EXCERPTED RECORDS:
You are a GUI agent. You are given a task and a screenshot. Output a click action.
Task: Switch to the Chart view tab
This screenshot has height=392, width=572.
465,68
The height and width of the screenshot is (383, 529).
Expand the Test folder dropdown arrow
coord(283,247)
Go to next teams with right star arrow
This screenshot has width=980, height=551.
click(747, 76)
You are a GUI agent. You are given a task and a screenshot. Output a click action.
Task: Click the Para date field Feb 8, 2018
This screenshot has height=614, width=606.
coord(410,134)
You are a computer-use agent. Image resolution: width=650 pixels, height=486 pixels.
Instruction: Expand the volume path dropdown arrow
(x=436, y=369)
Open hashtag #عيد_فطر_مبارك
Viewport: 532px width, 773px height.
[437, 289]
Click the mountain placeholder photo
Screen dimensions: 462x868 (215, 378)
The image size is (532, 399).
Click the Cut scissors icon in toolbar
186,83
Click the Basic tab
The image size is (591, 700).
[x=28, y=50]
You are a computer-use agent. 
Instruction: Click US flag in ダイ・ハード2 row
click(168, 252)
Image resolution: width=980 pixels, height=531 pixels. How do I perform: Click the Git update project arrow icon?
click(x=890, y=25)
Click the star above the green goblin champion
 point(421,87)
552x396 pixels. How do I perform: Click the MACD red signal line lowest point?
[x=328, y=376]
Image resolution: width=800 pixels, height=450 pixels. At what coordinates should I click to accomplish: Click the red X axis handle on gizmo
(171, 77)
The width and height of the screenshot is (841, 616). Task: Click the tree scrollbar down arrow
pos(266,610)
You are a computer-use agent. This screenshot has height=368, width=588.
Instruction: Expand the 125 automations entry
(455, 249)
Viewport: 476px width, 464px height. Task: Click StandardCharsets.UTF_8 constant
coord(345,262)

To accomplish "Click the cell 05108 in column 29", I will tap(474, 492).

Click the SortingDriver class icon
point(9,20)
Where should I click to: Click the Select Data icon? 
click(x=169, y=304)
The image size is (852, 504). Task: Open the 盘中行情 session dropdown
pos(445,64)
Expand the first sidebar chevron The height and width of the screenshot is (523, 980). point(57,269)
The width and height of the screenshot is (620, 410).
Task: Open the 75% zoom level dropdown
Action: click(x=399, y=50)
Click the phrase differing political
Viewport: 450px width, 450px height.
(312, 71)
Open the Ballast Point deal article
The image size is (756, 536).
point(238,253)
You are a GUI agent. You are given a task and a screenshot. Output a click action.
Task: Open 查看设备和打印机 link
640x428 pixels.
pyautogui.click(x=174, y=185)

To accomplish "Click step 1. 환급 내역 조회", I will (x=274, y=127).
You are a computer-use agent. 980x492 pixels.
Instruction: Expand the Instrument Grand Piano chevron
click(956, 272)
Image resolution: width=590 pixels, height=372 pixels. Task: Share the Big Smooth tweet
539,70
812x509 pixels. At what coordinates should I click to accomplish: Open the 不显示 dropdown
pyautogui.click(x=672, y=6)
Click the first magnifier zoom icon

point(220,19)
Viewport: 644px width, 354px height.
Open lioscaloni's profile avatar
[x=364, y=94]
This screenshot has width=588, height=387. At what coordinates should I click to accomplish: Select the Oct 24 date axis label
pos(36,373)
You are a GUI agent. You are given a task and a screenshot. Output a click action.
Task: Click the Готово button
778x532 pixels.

TASK: Only the lines from the start of the data to the line holding "Click the Basic tab" are wanted; return them exactly, both ends included.

SOLUTION:
You are a GUI agent. You are given a task and a screenshot. Output a click action.
Task: Switch to the Chart view tab
This screenshot has height=392, width=572.
465,68
The height and width of the screenshot is (383, 529).
Expand the Test folder dropdown arrow
coord(283,247)
Go to next teams with right star arrow
This screenshot has width=980, height=551.
click(747, 76)
You are a GUI agent. You are given a task and a screenshot. Output a click action.
Task: Click the Para date field Feb 8, 2018
This screenshot has height=614, width=606.
coord(410,134)
You are a computer-use agent. Image resolution: width=650 pixels, height=486 pixels.
Instruction: Expand the volume path dropdown arrow
(x=436, y=369)
Open hashtag #عيد_فطر_مبارك
Viewport: 532px width, 773px height.
[437, 289]
Click the mountain placeholder photo
Screen dimensions: 462x868 (215, 378)
The image size is (532, 399).
Click the Cut scissors icon in toolbar
186,83
Click the Basic tab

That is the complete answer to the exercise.